[ed. Even with the departure of Sam Sifton, the dining section of the NY Times is in good hands with Pete Wells (especially after this classic.]
This being 2013, and the two chefs, Rich Torrisi and Mario Carbone, being former lieutenants of Mario Batali and Daniel Boulud, Carbone is infinitely more self-conscious than those old restaurants. It is a fancy red-sauce joint in Greenwich Village as directed by Quentin Tarantino, bringing back the punch-in-the-guts thrills of a genre that everybody else sees as uncultured and a little embarrassing, while exposing the sophistication that was always lurking there. Carbone has a technical prowess that can make you giddy; a lust for excess that can, at times, make you a little queasy; and an instinct for sheer entertainment that makes a lot of other restaurants seem like earnest, unimaginative drones.

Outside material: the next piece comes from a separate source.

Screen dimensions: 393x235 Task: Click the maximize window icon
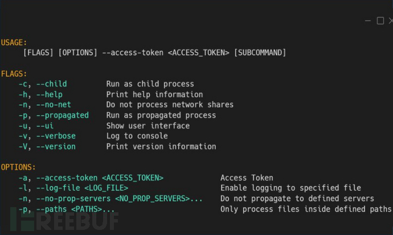(380, 20)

There are, in the Tarantino style, fanboy film allusions: the tile floor from “The Godfather,” the narrow passageway into the back dining room that makes you feel like Ray Liotta handshake-tipping his way into the Copacabana.

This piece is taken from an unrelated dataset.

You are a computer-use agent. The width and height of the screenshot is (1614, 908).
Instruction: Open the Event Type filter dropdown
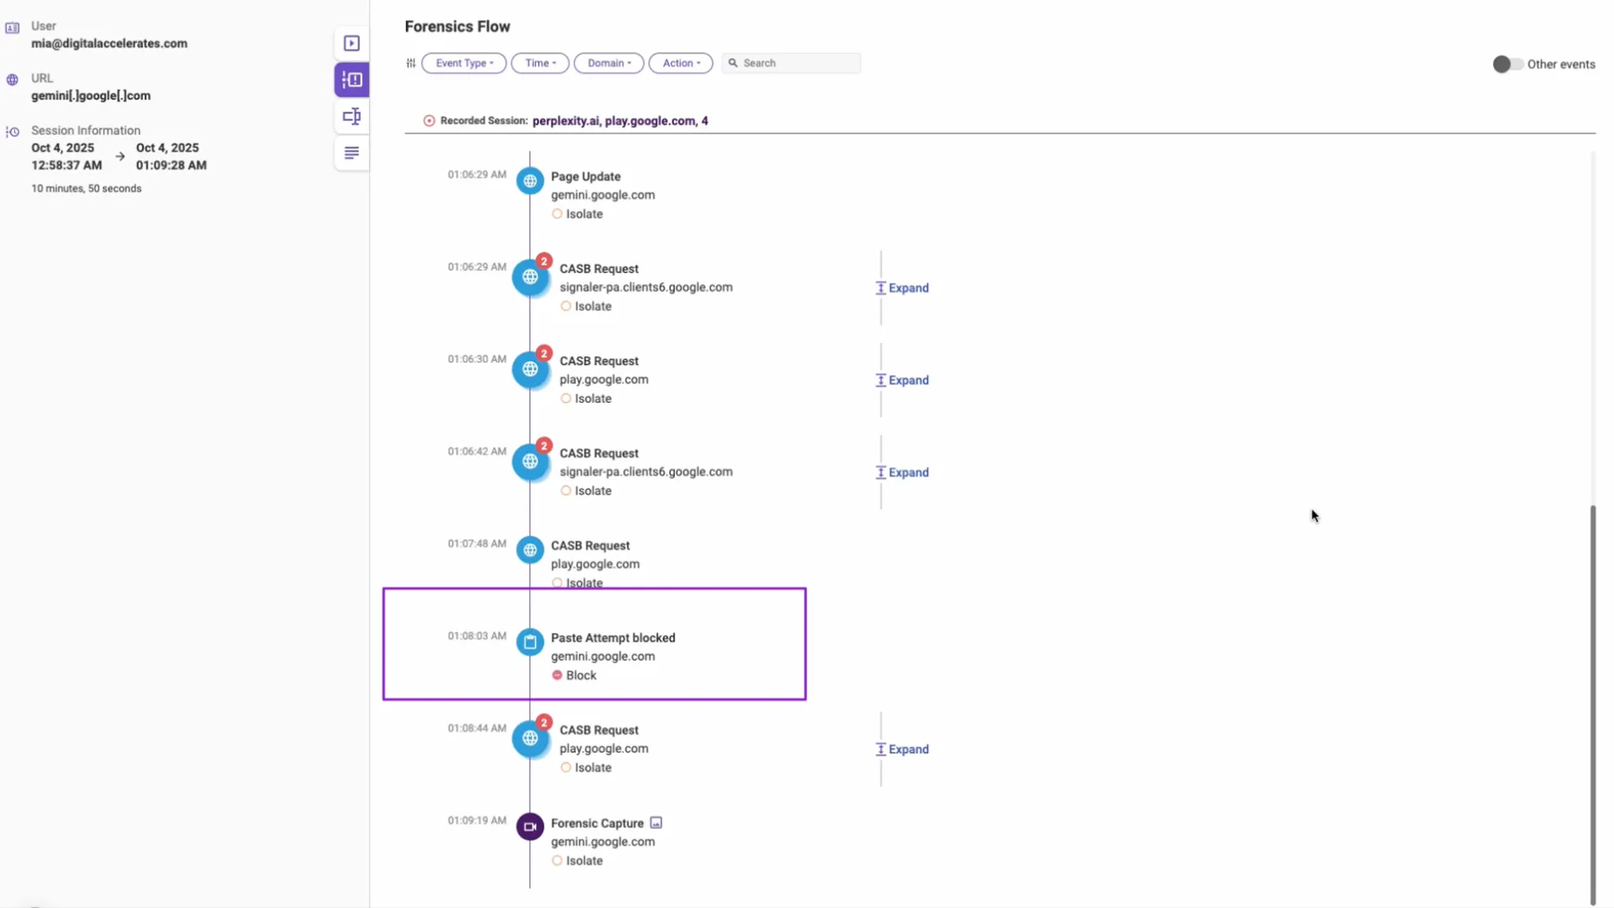tap(464, 62)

There are the songs that make you think, “Oh, no,” followed by “I forgot how great this is,” as people with open bottles of Gaja on the table drum their fingers to “We Open in Venice.”
Like Tarantino’s love letters to pulpy exploitation films, Carbone affectionately picks up the clichés of its genre, twirls them, then hurls them at your head. Our captain wears a B-movie smile and a tuxedo in a shade of maroon last seen at Liberace’s estate sale. Bearing a hollowed-out wheel of Parmesan, he stabs a nugget of cheese and slides it on to my plate. It tastes young, milky and uninteresting, but next come papery slices of smoky and complex aged country ham, Kentucky serving as a stunt double for Parma, and a stack of “grandma bread,” a no-cheese Sicilian pizza with oregano and a shadowy, sweet pulp of tomato sauce. Both make me smile.

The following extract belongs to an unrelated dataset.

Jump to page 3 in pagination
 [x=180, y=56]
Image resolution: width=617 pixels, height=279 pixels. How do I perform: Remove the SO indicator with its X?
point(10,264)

More unbidden genre tropes are on the way: tart giardiniera in oil, amazing garlic bread, fried ribbons of dough under powdered sugar, suave fig grappa, and delicate house-made limoncello in a bottle furry with frost. I don’t love every one of these extras, but I love the way they make me abandon any hope of quiet moderation.
Nearly the entire menu at Carbone is a quotation, starting with the $50 veal parm, which is larger than some fancy brick-oven pizzas and looks like one, too, with ovals of browned buffalo mozzarella and a bright red, summer-fresh, barely cooked tomato sauce. Served with a fried shaft of bone, it’s a shock-and-awe dish, and the most shocking thing about it is that there is no real revisionism here; it is a veal parm, the way you always hoped it would be.
More often, the old tropes get an injection of technique that acts like a syringe of epinephrine plunged into the heart. The two-and-a-half pound lobster fra diavolo is both brash and polished, the huge portion galvanized by Calabrian chiles and soothed by Cognac. No shrimp scampi has been handled as gently or luxuriously as Carbone’s chorus line of langoustines, claws extended, bodies split and slick with butter that implies garlic without coming right out and saying it.
Concentrated shellfish stock is the foundation a zuppa di pesce so deeply fragrant, you know it’s coming before it’s on the table.